Das nächste Schuljahr wird entscheidend sein: Die Viertklässler werden vieles nicht gelernt haben. Wir müssen die G-8-Jahrgänge im Blick haben, die quasi ein Turbo-Abi mit G -7 haben. Und was ist mit den Erst- und Zweitklässlern, die nicht richtig Lesen und Schreiben gelernt haben? Die Liste ließe sich endlos fortsetzen... Wenn am Ende nur fünf Prozent aller Eltern ihre Kinder freiwillig ein Jahr wiederholen lassen, wo sollen sie sitzen? Ich befürchte, das Land würde mit Klagen übersät, wenn die Kinder reihenweise nach der 6. Klasse vom Gymnasium abgeschult werden. Wo sollen sie dann hin? Sind ja alle Schulen voll. Auf eine solche Herausforderung ist dieses Ministerium nicht vorbereitet — und die Stadtverwaltung auch nicht. Wenn wir jetzt nicht zusätzliche Angebote der Unterstützung bieten, verlieren wir diese Kinder.

Der Schulplatzmangel ist schon jetzt dramatisch. Dieses Jahr wurden sogar Plätze an weiterführenden Schulen verlost.

2015 habe ich als Kölner OB-Kandidat gesagt: »Wir werden Anfang 2020 den Super-GAU erleben.« Nicht, weil ich so klug war, sondern weil ich mir die Geburtenzahlen ab 2010 angeschaut habe. Die Kurve stieg an, ab 2012 sogar steil, und zwar gegen aller Erwartungen in Veedeln wie Sülz, Nippes oder der Südstadt. Man musste kein Hellseher sein, um auszurechnen, wann und wo die Kinder in die Schule gehen. Wenn nichts passiert, ist dieses Jahr nur ein kleiner Vorgeschmack auf die nächsten Jahre.

Das Kölner Schuldezernat ist SPD geführt...

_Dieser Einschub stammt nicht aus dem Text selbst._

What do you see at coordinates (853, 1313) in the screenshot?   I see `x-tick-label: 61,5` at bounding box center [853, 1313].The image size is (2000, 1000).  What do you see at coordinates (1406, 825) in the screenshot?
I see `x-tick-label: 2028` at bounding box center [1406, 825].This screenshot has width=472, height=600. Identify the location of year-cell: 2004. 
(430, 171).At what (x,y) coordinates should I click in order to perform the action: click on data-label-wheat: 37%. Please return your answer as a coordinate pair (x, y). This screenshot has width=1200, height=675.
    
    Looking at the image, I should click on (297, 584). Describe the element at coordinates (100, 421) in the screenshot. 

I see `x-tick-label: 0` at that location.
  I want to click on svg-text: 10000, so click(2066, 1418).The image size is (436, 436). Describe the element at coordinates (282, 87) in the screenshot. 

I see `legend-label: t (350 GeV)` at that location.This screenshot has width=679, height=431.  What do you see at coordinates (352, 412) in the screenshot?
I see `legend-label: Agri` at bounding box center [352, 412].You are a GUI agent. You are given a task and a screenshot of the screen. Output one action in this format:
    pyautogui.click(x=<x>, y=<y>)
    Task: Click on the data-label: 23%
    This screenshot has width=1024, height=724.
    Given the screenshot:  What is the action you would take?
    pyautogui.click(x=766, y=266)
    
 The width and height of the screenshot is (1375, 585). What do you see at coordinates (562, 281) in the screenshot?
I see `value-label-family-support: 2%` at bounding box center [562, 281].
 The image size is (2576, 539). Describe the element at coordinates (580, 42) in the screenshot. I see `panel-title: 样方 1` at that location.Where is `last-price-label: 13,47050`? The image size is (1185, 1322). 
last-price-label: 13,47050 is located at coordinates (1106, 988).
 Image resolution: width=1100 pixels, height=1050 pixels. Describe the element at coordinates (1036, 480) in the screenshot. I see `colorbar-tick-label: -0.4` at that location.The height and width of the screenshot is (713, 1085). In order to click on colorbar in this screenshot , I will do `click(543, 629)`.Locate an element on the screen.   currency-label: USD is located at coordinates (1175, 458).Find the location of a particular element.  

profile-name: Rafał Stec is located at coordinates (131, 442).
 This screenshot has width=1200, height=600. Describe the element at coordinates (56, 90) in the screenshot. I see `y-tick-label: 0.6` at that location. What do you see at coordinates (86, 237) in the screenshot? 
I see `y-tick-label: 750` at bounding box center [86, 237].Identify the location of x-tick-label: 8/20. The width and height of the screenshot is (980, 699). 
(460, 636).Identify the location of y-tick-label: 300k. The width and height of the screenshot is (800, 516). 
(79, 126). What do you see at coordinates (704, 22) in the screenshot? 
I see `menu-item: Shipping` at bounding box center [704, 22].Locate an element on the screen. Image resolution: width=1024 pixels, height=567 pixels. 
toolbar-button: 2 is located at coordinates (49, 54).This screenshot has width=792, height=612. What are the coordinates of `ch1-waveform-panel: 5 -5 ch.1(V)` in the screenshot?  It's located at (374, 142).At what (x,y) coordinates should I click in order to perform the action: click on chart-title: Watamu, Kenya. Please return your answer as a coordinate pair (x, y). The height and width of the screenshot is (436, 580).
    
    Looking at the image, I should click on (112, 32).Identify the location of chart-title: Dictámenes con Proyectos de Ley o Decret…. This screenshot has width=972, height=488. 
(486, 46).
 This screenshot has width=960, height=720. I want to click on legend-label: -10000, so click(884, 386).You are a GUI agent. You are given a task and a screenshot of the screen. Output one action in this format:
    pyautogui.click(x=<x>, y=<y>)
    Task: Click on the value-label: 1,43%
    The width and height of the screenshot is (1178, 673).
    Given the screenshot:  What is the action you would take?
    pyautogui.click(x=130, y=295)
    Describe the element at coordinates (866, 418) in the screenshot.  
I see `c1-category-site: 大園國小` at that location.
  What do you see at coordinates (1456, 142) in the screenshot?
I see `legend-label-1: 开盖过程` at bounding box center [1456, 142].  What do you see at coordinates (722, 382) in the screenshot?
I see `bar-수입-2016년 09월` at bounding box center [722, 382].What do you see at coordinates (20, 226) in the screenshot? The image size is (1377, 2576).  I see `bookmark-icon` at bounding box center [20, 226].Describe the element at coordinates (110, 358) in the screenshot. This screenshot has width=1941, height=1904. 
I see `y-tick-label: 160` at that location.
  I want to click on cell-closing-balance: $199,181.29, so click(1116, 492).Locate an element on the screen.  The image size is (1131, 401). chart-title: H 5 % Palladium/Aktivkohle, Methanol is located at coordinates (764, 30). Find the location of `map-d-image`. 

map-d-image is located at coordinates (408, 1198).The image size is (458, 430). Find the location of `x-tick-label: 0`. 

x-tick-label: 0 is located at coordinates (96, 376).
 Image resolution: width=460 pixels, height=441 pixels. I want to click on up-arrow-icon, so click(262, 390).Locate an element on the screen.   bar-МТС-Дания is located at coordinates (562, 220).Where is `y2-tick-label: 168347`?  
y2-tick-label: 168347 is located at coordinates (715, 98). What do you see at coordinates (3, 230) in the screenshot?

Aber ohne Mehrheit im Rat und ohne Kompetenz für die wesentlichen Stellschrauben: Schulbau, Gebäudewirtschaft und Flächen. Die Oberbürgermeisterin hat das Thema gegen besseren Wissens nie zur Chefsache gemacht. Wie sollen wir bis 2030 denn 50 Schulen in Köln bauen? In Düsseldorf werden Schulen innerhalb von drei Jahren gebaut! In Köln diskutiert man lieber Jahre lang — keine Führung, keine Entscheidung.

Eine neue Schulbau GmbH soll doch Tempo reinbringen.

Wir müssen mehrgleisig fahren: Wir brauchen private Firmen, müssen die Zügigkeiten an den Schulen erweitern und zusätzliche Räume, etwa an der Uni oder in Bildungszentren, nutzen. Und wir dürfen Klima und Bildung nicht gegeneinander ausspielen. Leider sagt die Grünen-Ratsfraktion: »Keine Schulen auf Grünflächen.« Der Schuldezernent sucht meines Wissens jetzt das Gespräch mit »Fridays for Future«, die sich für ein absolut wichtiges Thema einsetzen. Aber man kann man doch nicht sagen: In Köln retten wir das Klima, aber es können nicht alle Kinder zur Schule gehen oder sie sitzen mit 35 Kindern in der Klasse!